Related or not, I'm going to tell you an agonizing story. It recounts events 
far less uplifting than bathroom diary entries and far blacker than the 
wings of seraphim. Personally, I believe that such accounts (if not this one 
in particular) may have everything to do with Salinger writing 
"Bananafish" - or at least lends a fascinating dimension to the 
possibilities involved.
Three days after D-Day, Salinger experienced his first true taste of combat. 
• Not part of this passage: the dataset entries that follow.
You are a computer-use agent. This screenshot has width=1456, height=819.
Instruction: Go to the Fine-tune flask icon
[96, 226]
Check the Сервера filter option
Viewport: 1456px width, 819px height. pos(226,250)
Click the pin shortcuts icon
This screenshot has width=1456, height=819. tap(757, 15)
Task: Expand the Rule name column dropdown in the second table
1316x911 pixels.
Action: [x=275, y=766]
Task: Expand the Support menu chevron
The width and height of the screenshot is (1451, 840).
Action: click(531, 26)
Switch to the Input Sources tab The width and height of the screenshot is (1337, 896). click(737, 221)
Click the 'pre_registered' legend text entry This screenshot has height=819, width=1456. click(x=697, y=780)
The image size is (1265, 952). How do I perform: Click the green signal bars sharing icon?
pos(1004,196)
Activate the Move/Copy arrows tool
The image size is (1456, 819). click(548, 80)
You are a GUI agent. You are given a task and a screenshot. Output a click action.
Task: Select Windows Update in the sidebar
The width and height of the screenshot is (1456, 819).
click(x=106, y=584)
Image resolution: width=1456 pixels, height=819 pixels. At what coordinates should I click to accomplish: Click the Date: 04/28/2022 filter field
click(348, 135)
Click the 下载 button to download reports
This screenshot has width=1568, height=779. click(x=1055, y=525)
His Regiment had been lured into an intractable position by the Germans, 
wedged between an enemy strongpoint at the village of Émondeville and the 
guns of the fortress of Azeville. Here, the Germans bombarded them on two 
sides. Salinger found himself on his belly, his Company pinned down before 
Émondeville where they were outnumbered two-to-one (Salinger's estimate is 
actually higher). Under relentless machine gun and mortar fire, desperate 
and unable to withdraw, the soldiers were forced to rush the German defenses 
regardless of the odds. They were, of course, cut down each time. After 
scrambling to collect the dead and wounded, they would storm the position 
yet again, only to gain a few miserable feet at terrible cost. For over two 
days and nights, Salinger's Company repeatedly hurled themselves against the 
enemy until the Germans silently withdrew.
This is the battle that Salinger details in his story, "The Magic Foxhole." 
It welded the men of his Regiment and Company together as a brotherhood. It 
was baptism by fire. The daily regimental report reveals the magnitude of 
the slaughter. They had lost three hundred men. The Regiment had sacrificed 
one in ten of their own to take a village whose entire population numbered 
less than a hundred. Again Salinger's numbers for his Company are far 
higher.
All this is prelude to my point, which I offer here for the only time. I 
will never publish my findings and will deny its validity like hell if ever 
pressed.
After the carnage, Salinger proceeded noth toward Montebourg. But his 
Company was determined to track down the Germans who had fled Émondeville. 
Entering the village of .Joganville the following day, they captured a large 
number of German soldiers who they found in dissarray. Convinced that these 
were the same soldiers who had tortured them at Émondeville, the Company 
exacted a ferocious revenge. They executed the Germans to the last man.